I immediately felt warmth in my face and mentally slapped myself. I am even embarrassed to write about this conversation now. It’s not like I have to shield people from my privilege – it is an understatement to say that the differences in our lifestyles are blatant. Of course it is well known that I can afford many things that Saad cannot. But the fact that I raved about my home and my annual summer trip across the country made it sound so exciting and luxurious, I just felt so stupid for doing that! We then began discussing poverty in the United States and I made sure to mention how many people certainly cannot afford to travel like that. But, as true as that is, it just seemed like a sad attempt at compensating for my mindless rambling, for glorifying my privilege.
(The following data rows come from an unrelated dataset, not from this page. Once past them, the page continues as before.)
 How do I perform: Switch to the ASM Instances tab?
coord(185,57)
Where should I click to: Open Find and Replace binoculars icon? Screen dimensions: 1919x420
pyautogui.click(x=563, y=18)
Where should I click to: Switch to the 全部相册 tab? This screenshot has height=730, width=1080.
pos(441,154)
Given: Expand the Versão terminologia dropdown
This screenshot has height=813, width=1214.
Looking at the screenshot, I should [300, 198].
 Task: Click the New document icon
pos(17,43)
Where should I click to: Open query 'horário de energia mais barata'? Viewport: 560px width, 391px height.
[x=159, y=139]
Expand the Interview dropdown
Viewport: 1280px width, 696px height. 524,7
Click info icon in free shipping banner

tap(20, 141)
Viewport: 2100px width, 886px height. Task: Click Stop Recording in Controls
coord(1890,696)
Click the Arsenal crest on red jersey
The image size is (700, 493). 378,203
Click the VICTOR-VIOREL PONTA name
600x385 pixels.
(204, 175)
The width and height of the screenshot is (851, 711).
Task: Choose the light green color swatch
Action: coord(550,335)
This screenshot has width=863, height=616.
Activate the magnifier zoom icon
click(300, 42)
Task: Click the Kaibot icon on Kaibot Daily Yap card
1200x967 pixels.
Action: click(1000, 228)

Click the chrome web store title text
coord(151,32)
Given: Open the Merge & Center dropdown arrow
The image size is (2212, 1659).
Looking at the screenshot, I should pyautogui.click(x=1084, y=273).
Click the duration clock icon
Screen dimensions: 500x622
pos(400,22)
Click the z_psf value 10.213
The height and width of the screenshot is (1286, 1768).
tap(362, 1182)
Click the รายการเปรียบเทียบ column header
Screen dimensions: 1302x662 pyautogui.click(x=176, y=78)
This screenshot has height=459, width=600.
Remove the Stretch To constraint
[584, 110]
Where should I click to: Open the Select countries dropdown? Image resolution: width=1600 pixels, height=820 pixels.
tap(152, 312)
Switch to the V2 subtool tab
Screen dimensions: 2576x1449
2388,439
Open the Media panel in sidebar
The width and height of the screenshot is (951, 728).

Although I don’t necessarily like how we who travel – the privileged – are described as “importers of dreams” (who says my lifestyle is so desirable to be a part of everyone else’s dreams?), I do understand exactly what Iyer means by striving to be tender. To be tender, in this case, is to be mindful. Everyone does dream of bettering their lives, and if I were to describe my life back home as being only wonderful and carefree, I would just perpetuate the myth that everyone’s life would be better if they moved to America, thus strengthening those desires and dreams that come from the media and interactions with other amuzungu.
Not a proud moment for me, but a great lesson in mindfulness. Thanks, Pico, for that poetic reminder.